The SEC has charged a recent college graduate with running a Ponzi scheme from a college fraternity house that targeted college students and young investors.
The SEC’s complaint alleges that 22-year-old Syed Arham Arbab orchestrated the fraud from a fraternity house near the University of Georgia campus in Athens.
Arbab allegedly offered investments in a purported hedge fund called “Artis Proficio Capital,” which he claimed had generated returns ranging from 22% to 56% in one year. Although the name of the fraternity wasn’t mentioned, the address listed for the fund is the same address of the university’s chapter of Phi Kappa Tau fraternity.
Arbab also allegedly sold so-called “bond agreements,” which promised investors the return of their money, plus a fixed rate of return. The SEC’s complaint alleges that no fewer than eight college students, recent graduates, or their family members invested at least $269,000 in the investments.
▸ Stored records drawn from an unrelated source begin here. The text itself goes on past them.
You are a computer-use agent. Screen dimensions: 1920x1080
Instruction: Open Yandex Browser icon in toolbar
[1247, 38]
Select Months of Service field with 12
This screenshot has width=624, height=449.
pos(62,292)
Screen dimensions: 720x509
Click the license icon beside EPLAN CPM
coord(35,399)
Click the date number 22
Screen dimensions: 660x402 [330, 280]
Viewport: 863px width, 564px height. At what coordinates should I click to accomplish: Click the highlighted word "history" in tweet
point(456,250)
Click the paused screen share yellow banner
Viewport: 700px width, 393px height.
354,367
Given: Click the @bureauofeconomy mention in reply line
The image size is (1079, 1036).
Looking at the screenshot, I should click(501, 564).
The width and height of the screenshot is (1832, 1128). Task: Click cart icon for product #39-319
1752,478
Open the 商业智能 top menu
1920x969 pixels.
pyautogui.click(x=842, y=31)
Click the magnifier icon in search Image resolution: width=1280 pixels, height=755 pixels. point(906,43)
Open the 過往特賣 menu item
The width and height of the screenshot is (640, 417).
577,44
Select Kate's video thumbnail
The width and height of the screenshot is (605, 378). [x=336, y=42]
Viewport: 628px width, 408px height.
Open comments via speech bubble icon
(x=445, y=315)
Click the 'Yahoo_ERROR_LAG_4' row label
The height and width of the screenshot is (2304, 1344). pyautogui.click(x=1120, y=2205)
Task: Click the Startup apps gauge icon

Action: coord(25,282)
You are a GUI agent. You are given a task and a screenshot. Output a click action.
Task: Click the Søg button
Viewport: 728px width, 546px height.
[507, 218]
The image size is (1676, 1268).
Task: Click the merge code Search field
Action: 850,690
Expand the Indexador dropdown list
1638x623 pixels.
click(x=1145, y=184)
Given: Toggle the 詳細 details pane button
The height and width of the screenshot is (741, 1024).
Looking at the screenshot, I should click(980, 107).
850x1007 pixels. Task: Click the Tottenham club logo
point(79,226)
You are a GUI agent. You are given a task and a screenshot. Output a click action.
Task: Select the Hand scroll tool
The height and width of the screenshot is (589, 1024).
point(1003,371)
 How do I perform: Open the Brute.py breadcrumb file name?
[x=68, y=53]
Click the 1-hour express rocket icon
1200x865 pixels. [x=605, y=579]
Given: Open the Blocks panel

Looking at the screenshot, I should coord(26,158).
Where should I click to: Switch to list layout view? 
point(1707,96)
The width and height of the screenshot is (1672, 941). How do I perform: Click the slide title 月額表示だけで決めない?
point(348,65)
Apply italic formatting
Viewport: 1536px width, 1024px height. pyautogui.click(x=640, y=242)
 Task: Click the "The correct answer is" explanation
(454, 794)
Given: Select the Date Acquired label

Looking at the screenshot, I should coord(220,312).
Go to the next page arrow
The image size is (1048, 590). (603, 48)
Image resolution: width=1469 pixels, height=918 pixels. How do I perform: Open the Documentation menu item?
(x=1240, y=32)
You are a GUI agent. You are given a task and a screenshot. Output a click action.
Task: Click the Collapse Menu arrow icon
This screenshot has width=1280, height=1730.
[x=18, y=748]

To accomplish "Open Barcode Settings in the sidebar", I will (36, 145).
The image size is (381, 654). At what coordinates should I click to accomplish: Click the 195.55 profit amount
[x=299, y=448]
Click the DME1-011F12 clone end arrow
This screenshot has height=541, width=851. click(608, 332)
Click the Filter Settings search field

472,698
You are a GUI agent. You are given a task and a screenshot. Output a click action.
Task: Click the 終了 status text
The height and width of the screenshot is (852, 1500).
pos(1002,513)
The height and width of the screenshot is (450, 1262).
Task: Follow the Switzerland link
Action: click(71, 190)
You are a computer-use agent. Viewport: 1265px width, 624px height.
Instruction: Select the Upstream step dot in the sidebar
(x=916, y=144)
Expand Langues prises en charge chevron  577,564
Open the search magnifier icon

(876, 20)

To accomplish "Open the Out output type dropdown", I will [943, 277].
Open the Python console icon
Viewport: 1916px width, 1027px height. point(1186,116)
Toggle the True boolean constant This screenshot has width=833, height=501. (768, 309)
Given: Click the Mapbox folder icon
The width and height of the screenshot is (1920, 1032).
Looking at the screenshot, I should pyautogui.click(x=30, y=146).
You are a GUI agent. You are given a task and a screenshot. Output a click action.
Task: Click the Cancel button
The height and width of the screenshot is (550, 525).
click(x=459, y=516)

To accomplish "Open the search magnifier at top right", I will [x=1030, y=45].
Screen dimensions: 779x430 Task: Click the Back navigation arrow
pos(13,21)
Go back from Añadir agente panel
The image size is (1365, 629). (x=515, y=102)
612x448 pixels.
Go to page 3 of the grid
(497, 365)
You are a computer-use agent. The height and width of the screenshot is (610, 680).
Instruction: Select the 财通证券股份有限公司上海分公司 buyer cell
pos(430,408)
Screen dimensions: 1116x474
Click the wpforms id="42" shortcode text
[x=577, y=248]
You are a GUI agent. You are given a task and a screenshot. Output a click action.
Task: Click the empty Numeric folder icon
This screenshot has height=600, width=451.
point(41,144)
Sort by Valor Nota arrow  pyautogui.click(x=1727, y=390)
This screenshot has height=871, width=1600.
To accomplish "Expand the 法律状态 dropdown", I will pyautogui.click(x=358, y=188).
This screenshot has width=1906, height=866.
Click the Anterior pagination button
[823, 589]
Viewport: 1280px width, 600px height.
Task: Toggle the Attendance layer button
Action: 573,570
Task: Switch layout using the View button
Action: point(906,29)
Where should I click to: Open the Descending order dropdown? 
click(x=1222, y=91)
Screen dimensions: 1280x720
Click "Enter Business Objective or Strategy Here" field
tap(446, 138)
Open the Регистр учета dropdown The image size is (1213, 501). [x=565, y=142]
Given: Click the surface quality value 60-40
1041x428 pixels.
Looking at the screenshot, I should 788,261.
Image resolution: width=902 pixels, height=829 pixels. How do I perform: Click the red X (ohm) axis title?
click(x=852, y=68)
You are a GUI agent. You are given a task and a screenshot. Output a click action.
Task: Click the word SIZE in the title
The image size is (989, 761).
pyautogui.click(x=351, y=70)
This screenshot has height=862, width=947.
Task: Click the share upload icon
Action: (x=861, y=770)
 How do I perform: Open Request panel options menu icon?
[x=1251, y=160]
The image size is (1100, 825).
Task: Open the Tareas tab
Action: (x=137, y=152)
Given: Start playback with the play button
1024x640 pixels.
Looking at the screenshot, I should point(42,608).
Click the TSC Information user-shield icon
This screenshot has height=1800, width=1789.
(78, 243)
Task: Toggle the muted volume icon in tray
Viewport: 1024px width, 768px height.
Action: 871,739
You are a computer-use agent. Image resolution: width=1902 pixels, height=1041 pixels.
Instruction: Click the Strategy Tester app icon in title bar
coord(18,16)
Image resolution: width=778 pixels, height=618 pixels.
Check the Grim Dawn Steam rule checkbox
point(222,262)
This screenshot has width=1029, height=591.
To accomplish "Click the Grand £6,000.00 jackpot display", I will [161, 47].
According to the complaint Arbab began soliciting investors in May 2018 for investments in the fund, which he told investors he managed and controlled. The SEC alleges that Arbab targeted individuals associated with the university and earlier friends and associates. In text messages and emails to investors and potential investors, he made multiple representations about the fund, including that money invested in the fund was “guaranteed and backed up to $15,000.”
However, no hedge fund existed, according to the SEC, which said the returns Arbab claimed were “fictitious” as he never invested the funds as represented. Instead, as money was raised, Arbab allegedly placed a large portion of investor funds in his personal bank and brokerage accounts, which he used for various living expenses. These expenses allegedly included more than $10,000 in cash withdrawals, and more than $5,000 in hotel and nightclub expenses during a December 2018 gambling trip to Las Vegas with friends.
The SEC said Arbab tricked investors into unwittingly sending Ponzi payments directly to other investors. He allegedly did this by telling investors to send money via smartphone applications such as Zelle, Venmo, or Cash App to a recipient Arbab would falsely describe as one of the fund’s partners, when the recipients were in fact earlier investors looking to withdraw their assets.
The complaint further alleges that in his personal brokerage account Arbab engaged in unprofitable options trading, losing more than $300,000 between September 2018 and March 26, 2019, and that when the account was closed it only had a balance of approximately $350.
“We allege that Mr. Arbab used his college affiliations to operate a Ponzi scheme that drained valuable resources from current and former students,” Richard Best, regional director of the SEC’s Atlanta Office, said in a release. “This is a reminder that investors of all ages and experience levels—whether long-time investors or recent graduates investing funds from their first few paychecks—should carefully research investment opportunities and the people offering them.”
The SEC’s complaint, which was filed in federal district court in Athens, Georgia, charges Arbab, Artis Proficio Capital Investments LLC, and Artis Proficio Capital Management LLC, with violating the antifraud provisions of the federal securities laws. In addition to an order freezing certain assets of Arbab and his entities, as well as a temporary restraining order, the SEC is seeking preliminary and permanent injunctive relief, return of allegedly ill-gotten gains with prejudgment interest, and civil penalties.